• [Exercise]: Although the material holds pictures, none belong in the copy; transcribe exactly, and only, the lines from the one with "Switch to line chart view icon" through the end.

• [Given information]:
Start of Block
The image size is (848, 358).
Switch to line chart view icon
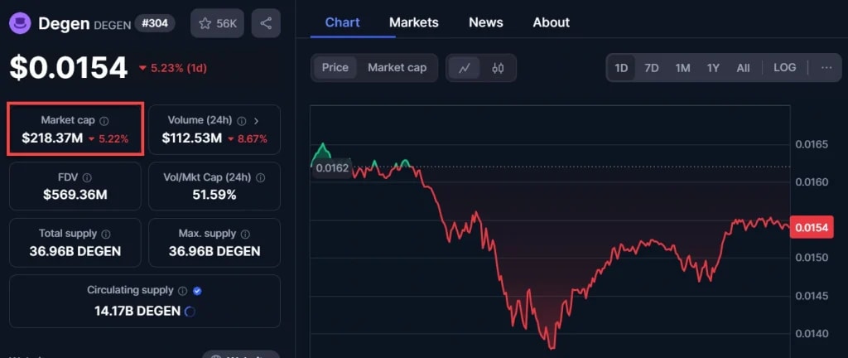click(x=465, y=68)
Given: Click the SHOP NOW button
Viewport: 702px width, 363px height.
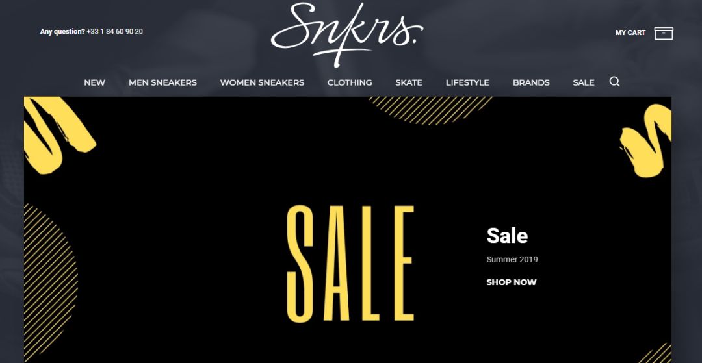Looking at the screenshot, I should pyautogui.click(x=512, y=282).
End of Block
• [Your solution]:
Switch to line chart view icon
click(x=465, y=68)
Given: Click the SHOP NOW button
Viewport: 702px width, 363px height.
Looking at the screenshot, I should pyautogui.click(x=512, y=282).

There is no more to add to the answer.